[Interface element entries]
● ● ● ● ● ● ●
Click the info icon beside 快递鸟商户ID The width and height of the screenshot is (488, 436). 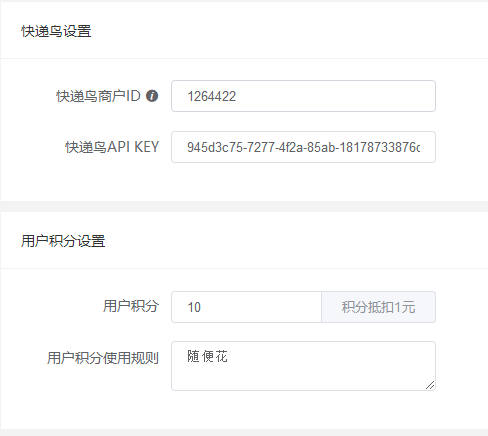[152, 96]

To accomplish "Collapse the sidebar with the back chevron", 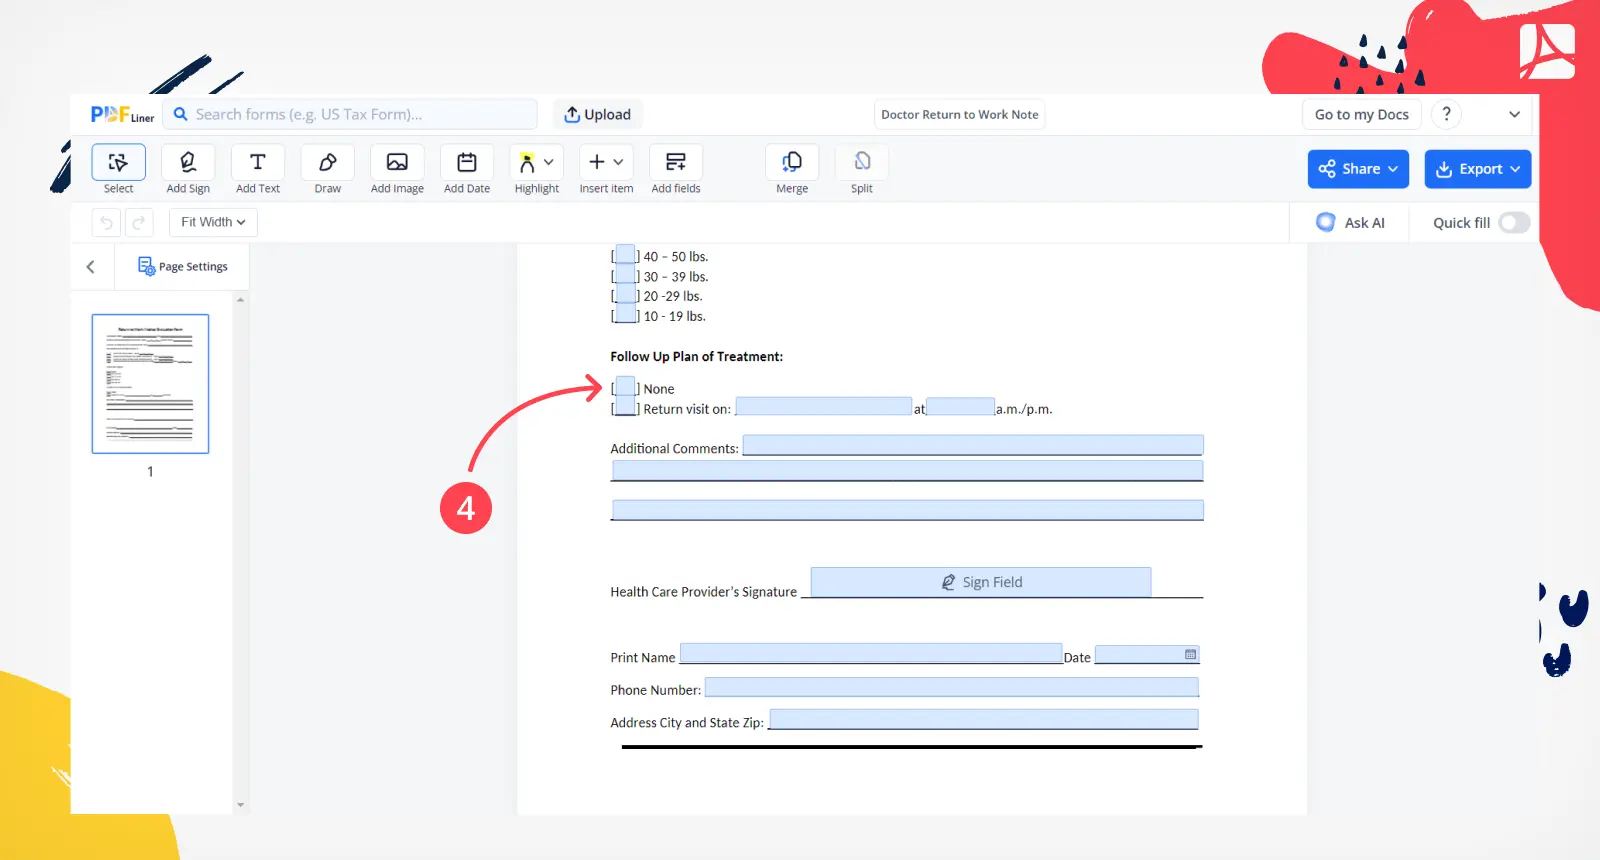I will tap(91, 267).

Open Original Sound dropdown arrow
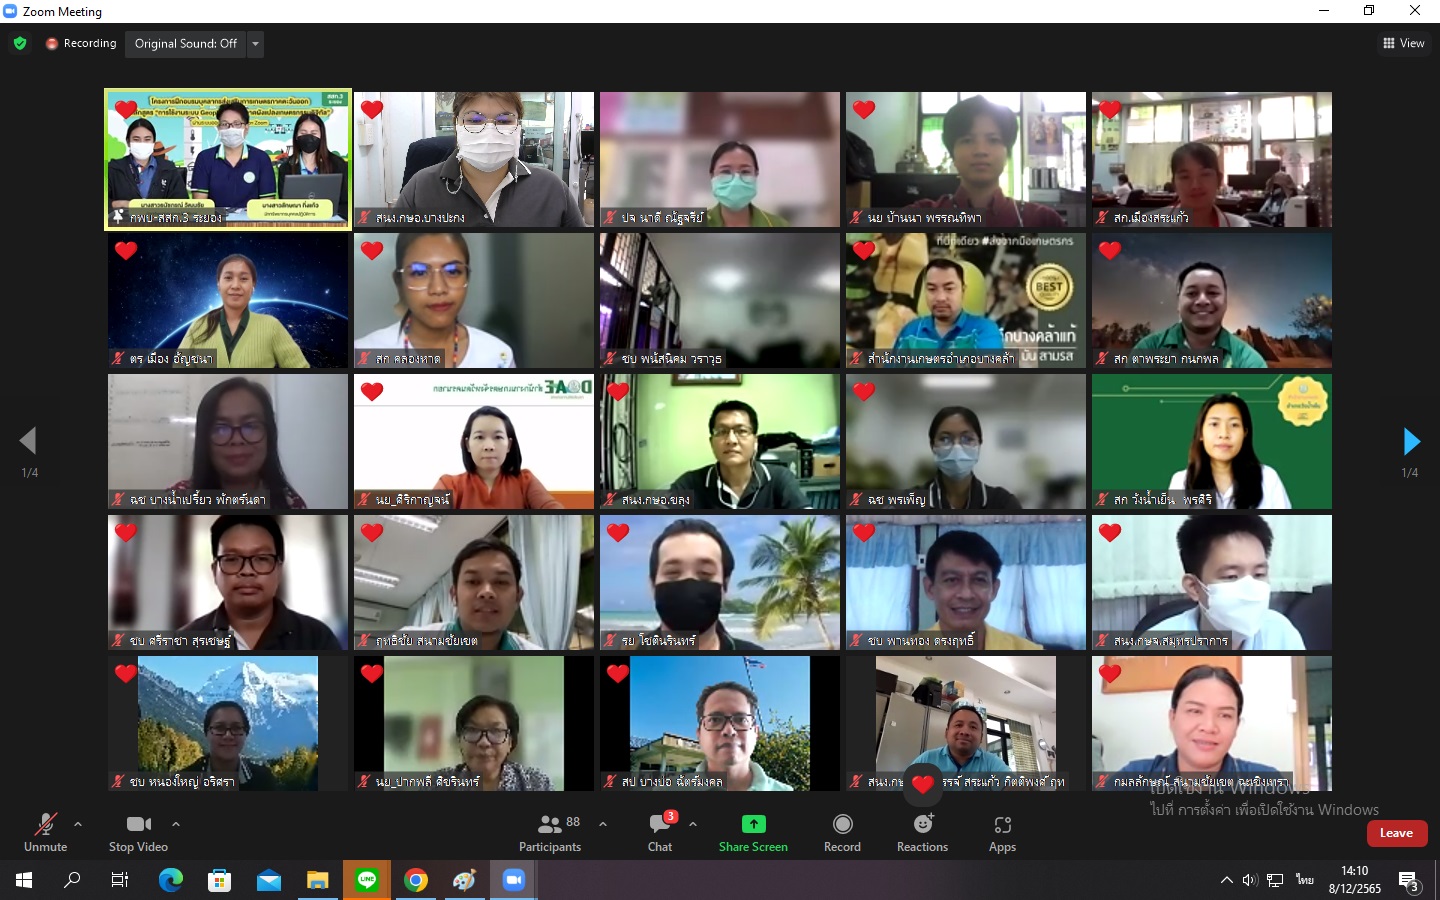pos(256,44)
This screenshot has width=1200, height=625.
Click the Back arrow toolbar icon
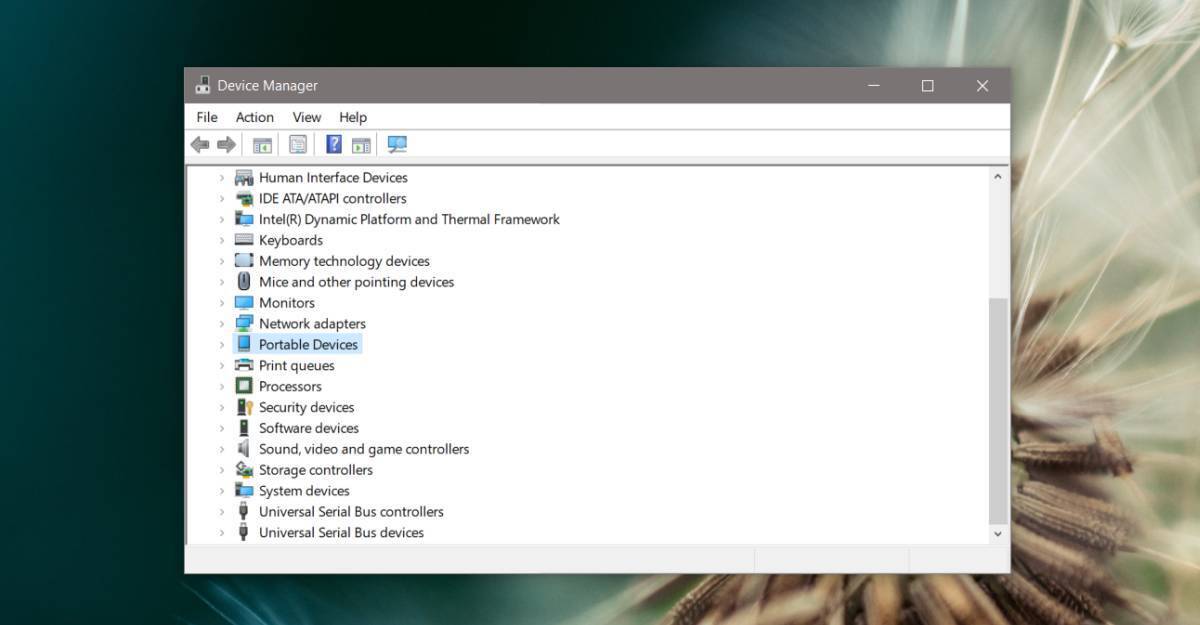pos(200,145)
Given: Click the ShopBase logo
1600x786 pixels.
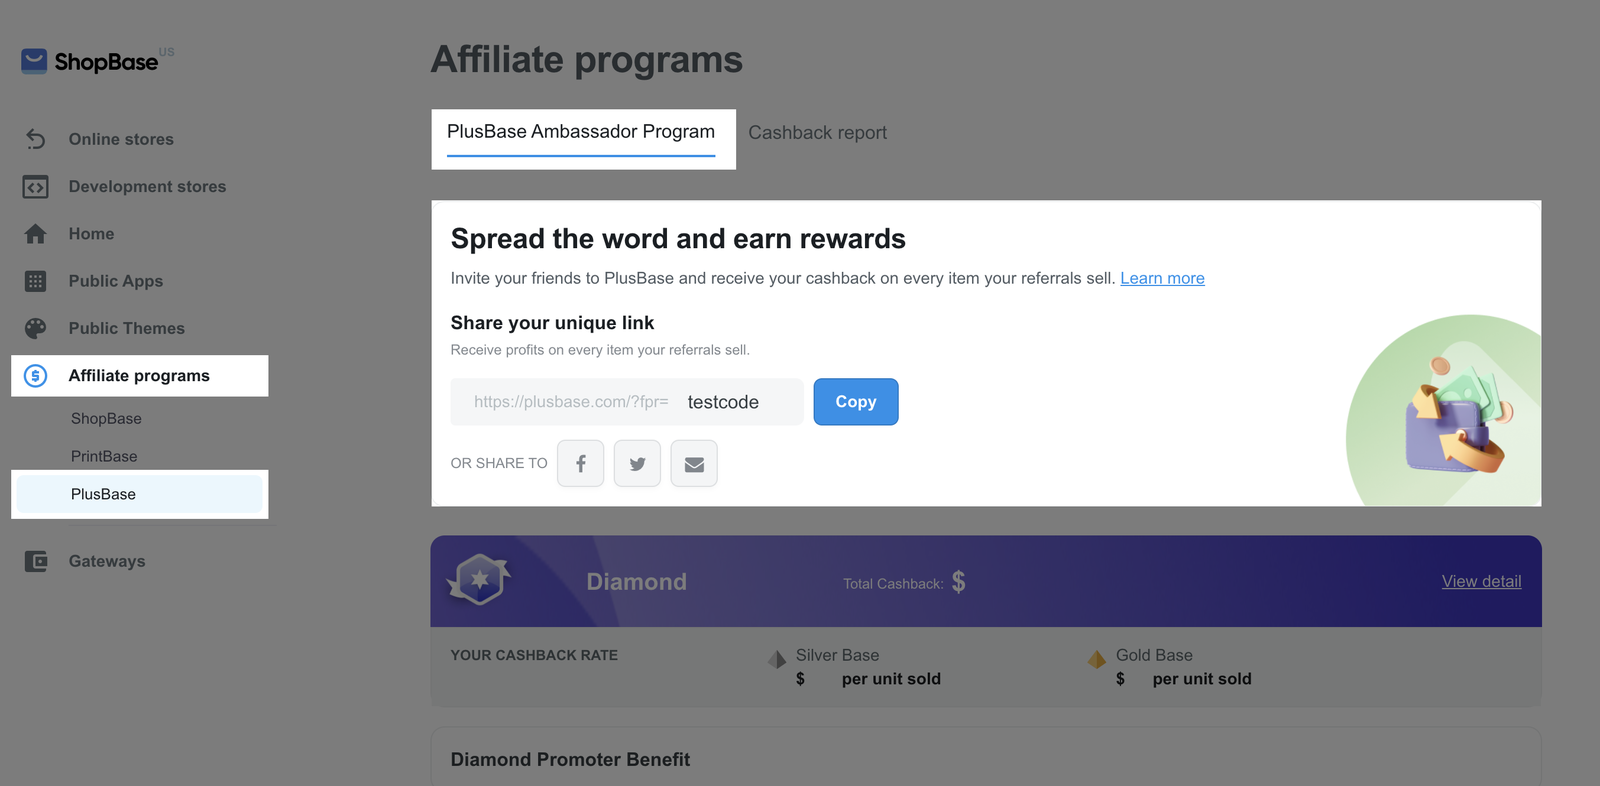Looking at the screenshot, I should [91, 62].
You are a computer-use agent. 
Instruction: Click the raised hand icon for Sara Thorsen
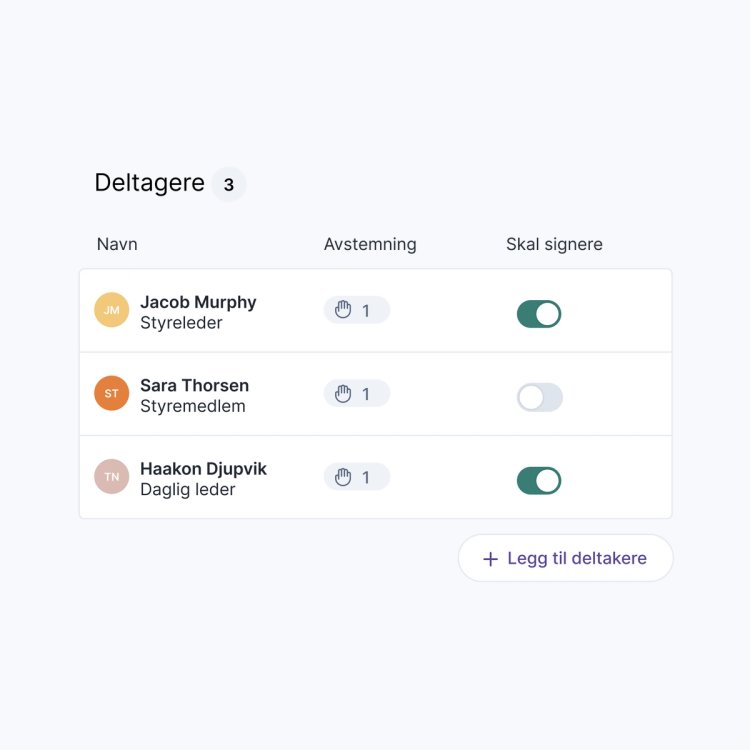344,394
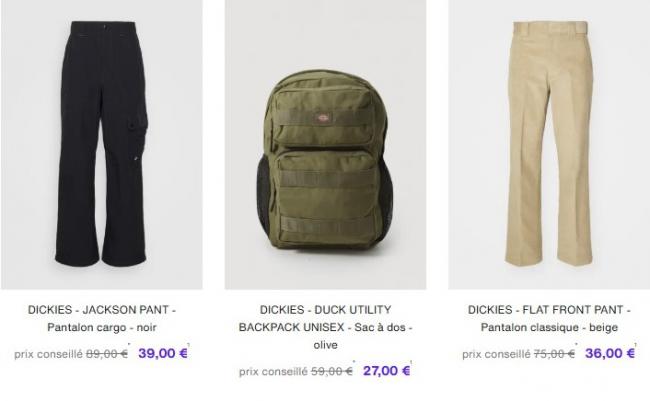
● ● ● ● ● ● ●
Arrange the lines of the entries above as a JSON list of strings, one string per line with blank lines omitted, starting at the line that contains "Given: Click the ShopBase logo" and continuing through the end of the entries, both ends included. Leave the pictures out of the answer.

▶ _Worked answer_:
[
  "Given: Click the ShopBase logo",
  "1600x786 pixels.",
  "Looking at the screenshot, I should [91, 62].",
  "You are a computer-use agent. ",
  "Instruction: Click the raised hand icon for Sara Thorsen",
  "344,394"
]